Gordan (2011) continues by quoting Don Knezek, CEO of ISTE of stating:

K-12 graduates should understand how to use it to define and break down a problem, look into how similar problems have been solved, and design and implement a solution. In communicating that solution, they should be skillful not merely at typing a Word document but also at telling a compelling story through an interactive multimedia presentation. (para. 10).

Collaborative learning environments are essential to producing a "work ready" graduate. Interpersonal and collaborative skills are considered one of the most desired attributes employers are looking for when hiring (American Management Association, 2011; Kelly Services, 2011; ManpowerGroup, 2011). Appropriate collaboration cannot be actualized unless an individual possesses befitting  munication skills. Before composing a message, one must define what needs to be stated, identify the target audience , decide what the receiver needs to know, determine what specifically and succinctly needs to be conveyed, and how to deliver it-face to face, electronic communication, or in a memo (MindTools, 2011). Writing pertinent and relevant documents in the workplace is essential but is not the only means of written communication employers are envisaging. Netiquette skills are essential. Employers are yearning for proper netiquette skills in response to burgeoning virtual communication (Buhler, 2011; Hopkins, 2011). Netiquette is network etiquette; the formal and informal rules of how one should behave while online (University of St. John's, 2004). Employers purport that despite the prevalence of online interactions, new graduates lack the netiquette expertise. According to a study conducted by the American Society of Training and Development (2011), these collaborative and communicative skills are insufficient to meet market demands. The business community assigns culpability to educational institutions (Arum & Roksa, 2011; Wagner, 2008).

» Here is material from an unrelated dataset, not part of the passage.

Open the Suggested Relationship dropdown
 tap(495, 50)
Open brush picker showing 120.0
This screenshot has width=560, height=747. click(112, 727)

Examining this dismal data, it is clear that reliance on traditional educational approaches is insufficient in preparing learners for 21st century skills requisite for the global market. Rather than combatting or disregarding technology, schools need to embrace and integrate it into its pedagogy and curriculum. Utilizing technology, educational facilities can not only teach and equip learners in and for 21st century skills but impart the exigent skills employers desire for technological work place readiness.

Strategies Educators Can Employ to Integrate the 4Cs with Technology as the Conduit

There are multiple pedagogical strategies educators can employ to infuse the 4Cs: (critical thinking and problem solving, communication, collaboration, and creativity and innovation) into their curriculum and instruction; in essence, utilizing technology to create a richer learning environment while fostering these 21st century skills. The following three approaches, I feel best embody a holistic, organic, and authentic representation for 21st century workready preparedness: (a) becoming cognizant and literate in Web 2.0 tools; (b) assigning real world problems and issues for students to resolve using technology; and (c) creating collaborative problem based learning experiences utilizing the resources availed via the Web.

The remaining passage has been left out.